■ **Esercizio scritto**
Prosegui il testo sui saggi dedicati al 7 ottobre e alla questione palestinese, partendo subito dopo l'ultima frase riportata.

■ **Estratto del testo**
#####
Hedges smaschera l'ipocrisia di coloro che, pur difendendo i valori democratici, sostengono attivamente il progetto coloniale.
Il suo è un richiamo alla "disobbedienza civile e alla solidarietà internazionale" come uniche forze in grado di spezzare questo ciclo di violenza, ponendo l'accento sulla necessità di un boicottaggio e di sanzioni contro Israele.

Il 7 Ottobre come Atto Rivoluzionario 

Filippo Kalomenìdis, con il suo coraggioso "La rivoluzione palestinese del 7 ottobre", offre una prospettiva radicalmente militante.
Il suo quadro di riferimento è quello dell'anticolonialismo rivoluzionario, che legge l'attacco del 7 ottobre non come un atto di terrorismo, ma come insurrezione, una "cesura storica" che spezza la continuità della "pax coloniale".
Kalomenìdis rifiuta esplicitamente il linguaggio e le categorie morali dell'Occidente, che definisce intrinsecamente (quanto manifestamente) complici dell'oppressione.
L'autore intende la "rivoluzione" nel senso fanoniano di "violenza decolonizzatrice": un atto necessario e inevitabile con cui l'oppresso reclama la propria soggettività e umanità.
Kalomenidis interpreta l'evento come un momento di rottura epistemica e politica, un "urlo" che squarcia il velo del discorso umanitario e pacifista, considerato uno strumento di controllo e pacificazione forzata.
La prospettiva politica di Kalomenìdis è inequivocabilmente allineata con la resistenza palestinese in tutte le sue forme.
#####
■ **Voci del dataset**

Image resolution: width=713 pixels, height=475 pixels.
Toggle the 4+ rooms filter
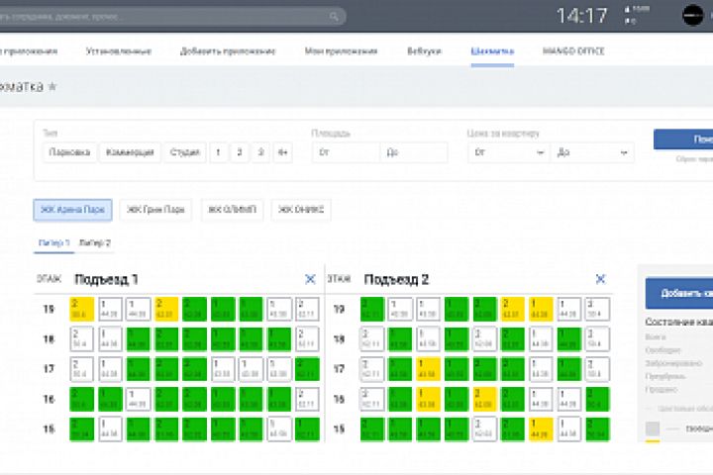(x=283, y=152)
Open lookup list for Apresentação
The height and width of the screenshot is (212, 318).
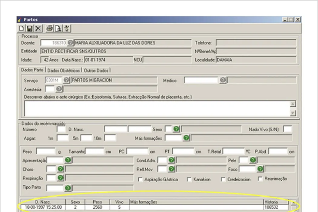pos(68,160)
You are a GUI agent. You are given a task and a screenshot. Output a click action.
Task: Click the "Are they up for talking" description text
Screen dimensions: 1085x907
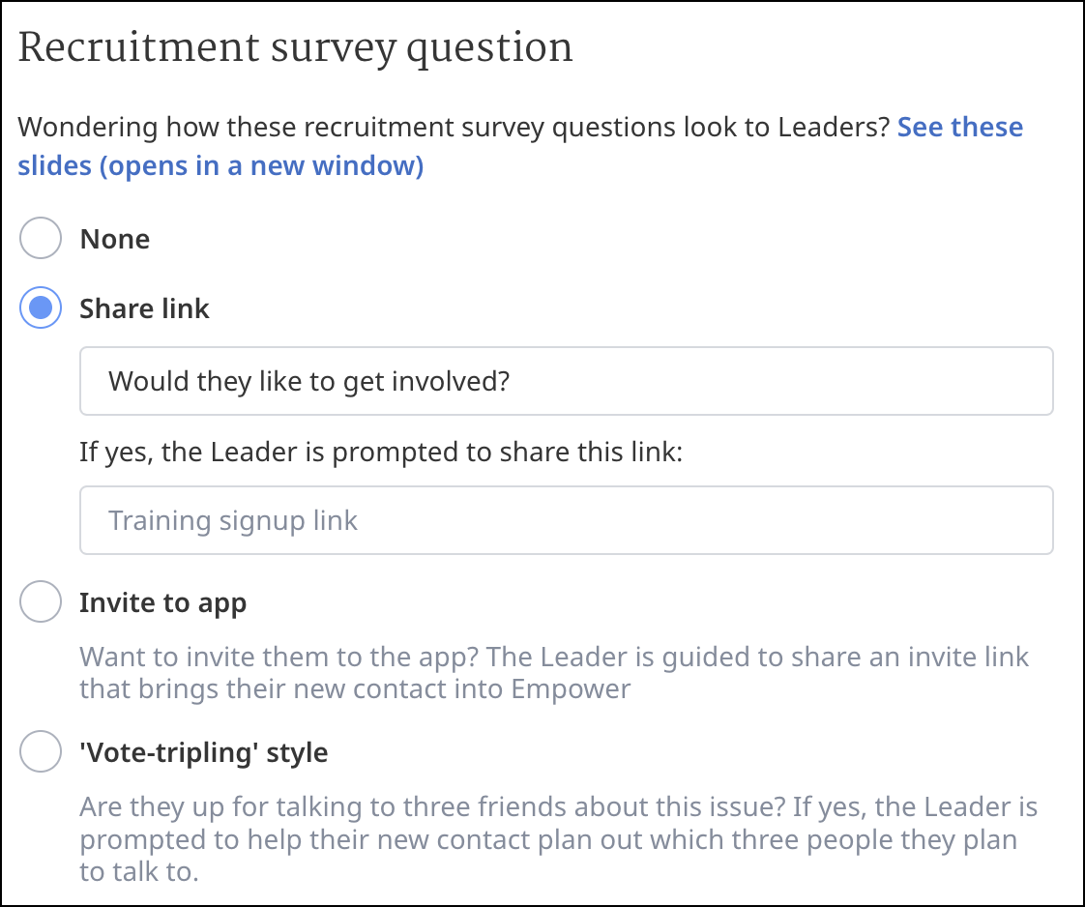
#####
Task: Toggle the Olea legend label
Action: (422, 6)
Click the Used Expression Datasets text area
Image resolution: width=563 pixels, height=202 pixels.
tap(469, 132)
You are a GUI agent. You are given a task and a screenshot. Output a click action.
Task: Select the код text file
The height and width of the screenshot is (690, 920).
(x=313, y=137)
#####
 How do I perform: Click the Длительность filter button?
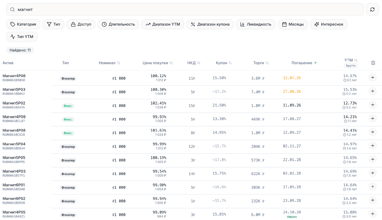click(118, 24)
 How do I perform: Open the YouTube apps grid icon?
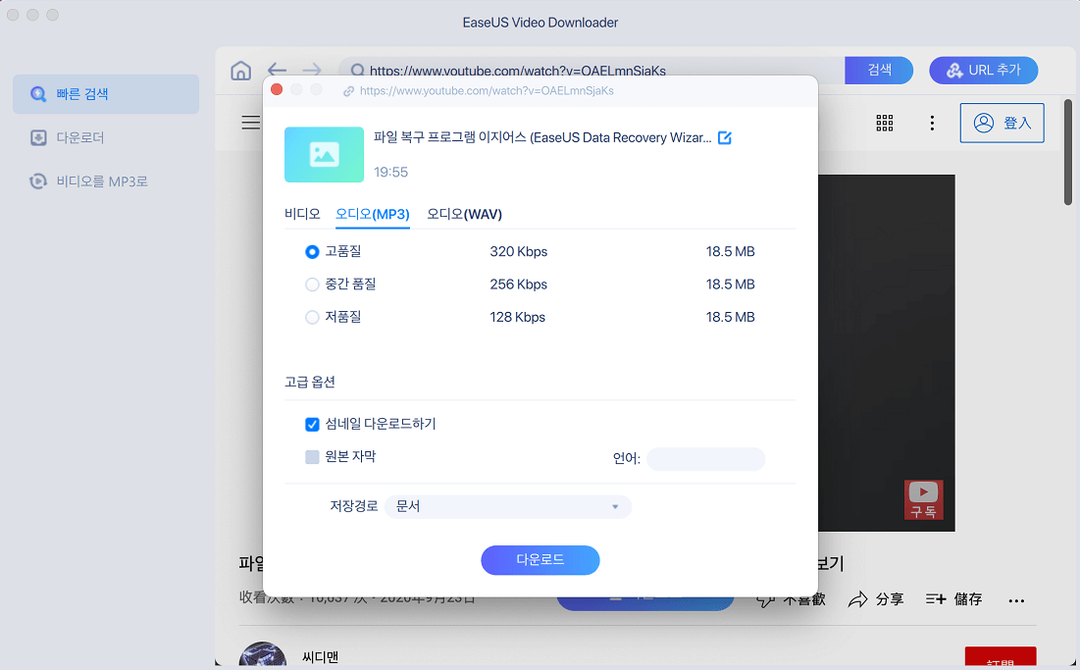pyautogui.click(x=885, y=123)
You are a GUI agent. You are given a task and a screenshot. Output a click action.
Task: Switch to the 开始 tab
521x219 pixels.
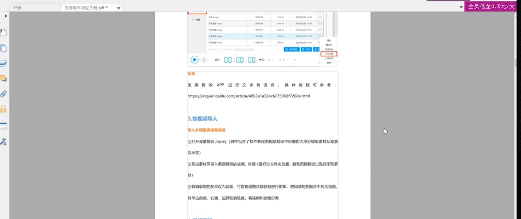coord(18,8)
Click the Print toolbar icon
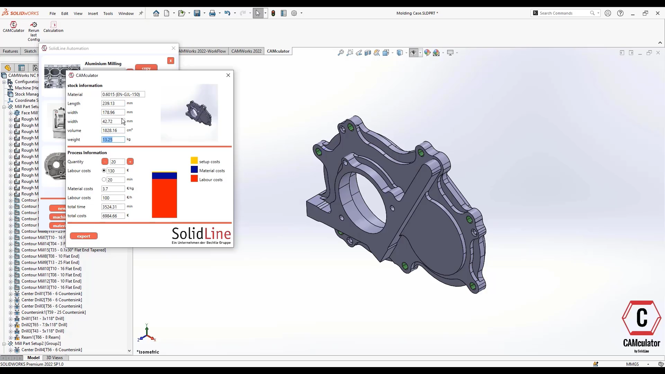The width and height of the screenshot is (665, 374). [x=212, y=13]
#####
■ **Risultato atteso**
Il suo lavoro si pone come un manifesto che sfida il lettore a superare i tabù imposti dalla narrazione dominante e a riconoscere la legittimità della lotta di un popolo per la propria liberazione, anche quando questa assume forme violente che scuotono la falsa coscienza occidentale.
Altro pilastro della sua argomentazione è la critica radicale alla "sinistra legalitaria" europea.
Kalomenìdis accusa questa sinistra di essere intrappolata in un "feticismo per la legalità e la non-violenza" che, di fatto, serve solo a perpetuare lo status quo coloniale: rifiutando di riconoscere la legittimità della violenza rivoluzionaria dell'oppresso, essa diventa complice dell'oppressore.
Il suo è quindi un invito a un "internazionalismo militante che non abbia paura di schierarsi", che riconosca la necessità della rottura e che veda nell'insurrezione palestinese una fonte di ispirazione per tutte le lotte contro il capitalismo e l'imperialismo a livello globale.

Una Storiografia Critica

Ilan Pappe, uno dei più noti "Nuovi Storici" israeliani, fornisce con la sua "Storia della Palestina moderna" il fondamento storiografico per comprendere le analisi precedenti.
Il suo quadro teorico è quello della storia critica o "dal basso", che si oppone alla storiografia nazionalista e sionista.
Pappe decostruisce sistematicamente il mito fondativo di Israele come "una terra senza popolo per un popolo senza terra", dimostrando l'esistenza di una vibrante e articolata società palestinese prima del 1948.
Il concetto chiave che attraversa l'opera di Pappe è quello di "pulizia etnica".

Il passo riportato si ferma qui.